Coral Gables Voters Will Head to the Polls April 9 to Choose a Mayor and two City Commissioners
The Contests: The mayor is up for re-election to a two-year term. Two of the four commission seats are up for election to four-year terms.
The Salaries: The office of mayor pays an annual salary of $38,870. City commissioners are paid $31,585 a year.
Registration: The same way you normally register to vote for national or state elections, in person or online. The deadline for registering for this election is March 11.
Voting: At any one of your normal voting precinct locations (there are 21); locations available from the Miami- Dade County Elections Department.
GROUP 1 (Mayor)
The mayor’s race pits incumbent Raúl Valdes-Fauli against Jeannett Slesnick in a rematch of a hard-fought election battle he narrowly won two years ago. Slesnick, a former commissioner, lost the 2017 contest by a 51-49 percent margin, a difference of fewer than 200 votes.
“We’ve had a great two years and the city is better than ever,” says Valdés-Fauli, 75, an attorney who served as a city commissioner and vice mayor from 1985 to 1988, and as mayor from 1993 to 2001. Under his leadership, the city has earned top bond ratings (AAA), dramatically reduced crime, and encouraged innovation and growth.
“I think the city needs and deserves leadership that is courteous and accessible,” says Slesnick, 71, a real estate broker who waited until the last minute to join the race. She says she will address the need for downtown parking garages and provide a check on what she calls the “in your face” high-rise development currently underway along U.S. 1.
GROUP 4 (Commissioner)
Four candidates are vying for the Group 4 commission seat being vacated by incumbent Frank Quesada, who chose not to seek reelection. Former commissioner Ralph Cabrera faces opposition from two first-time office seekers, attorney Jorge L. Fors, Jr., and former Assistant City Manager Carmen Olazabal, and downtown property owner Jackson Rip Holmes, who has previously run for office.
Cabrera, 60, who sat on the city commission for three terms between 2001-2013, says he wants to return to office because “I understand the importance of maintaining quality of life” and “insuring we develop in the right way.” Cabrera, owner of a commercial insurance consulting firm, cites past efforts to lower property taxes, reduce insurance costs and protect historic homes.
Olazabal, 42, is a structural engineer who runs a consulting firm. She has served as city Building Department Director, Assistant City Manager and Interim City Manager. “I am running because I love the community and want to continue to enhance the quality of life,” she says.
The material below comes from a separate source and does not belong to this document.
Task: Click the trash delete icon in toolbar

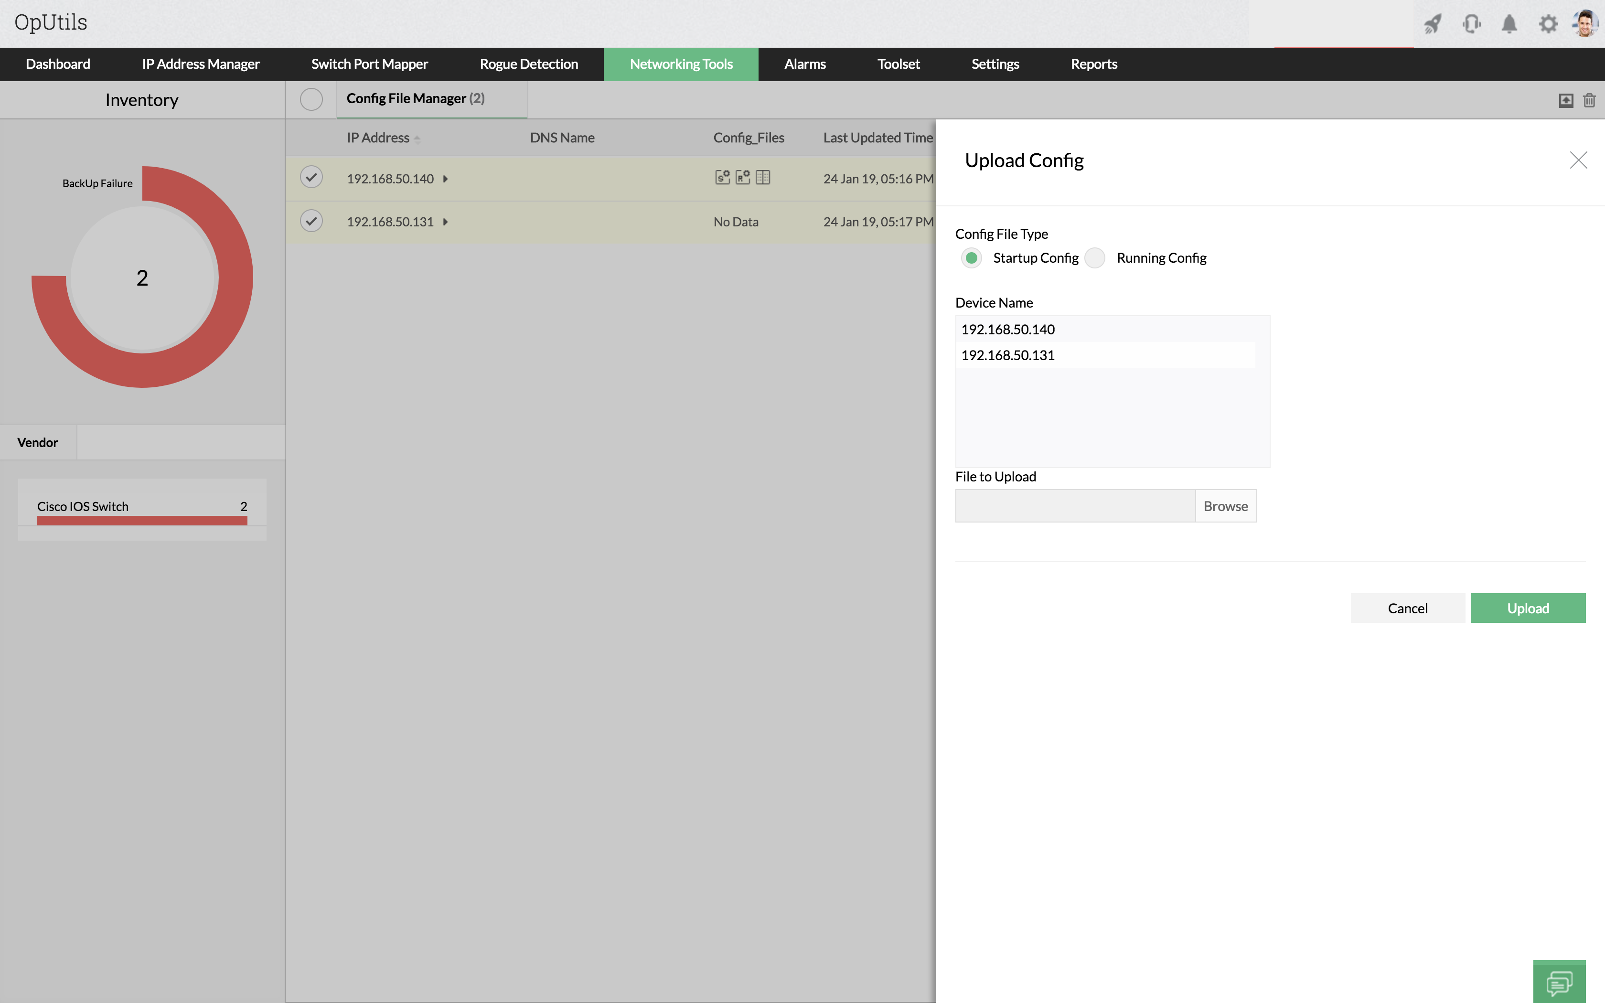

Olazabal lists police and fire safety, traffic calming and preserving public spaces among her top priorities.
Jorge L. Fors, Jr
Fors, 35, an attorney and past president of the Coral Gables Bar Association, says he is running “to ensure that my daughter gets to grow up in the same Coral Gables I grew up in, with that neighborhood community feel.” Fors says the city needs to make sure development is controlled and responsible. “The number one responsibility is to do what residents want us to do,” he says.
Jackson Rip Holmes
Holmes, 67, a Coral Gables native, says he would work to bring an anchor department store to Miracle Mile as a way to increase the city’s tax base while preserving the low-rise nature of downtown. Holmes also supports the expansion of mass transportation to reduce traffic congestion, and wants to install misting machines in some downtown areas.
GROUP 5 (Commissioner)
In Group 5, incumbent Michael Mena, 38, an attorney, is unopposed. He was elected in April 2017 to serve the remaining two years in the term that Slesnick vacated to run for mayor. Among his areas of emphasis, says Mena, are improvement of parks, traffic calming and public safety.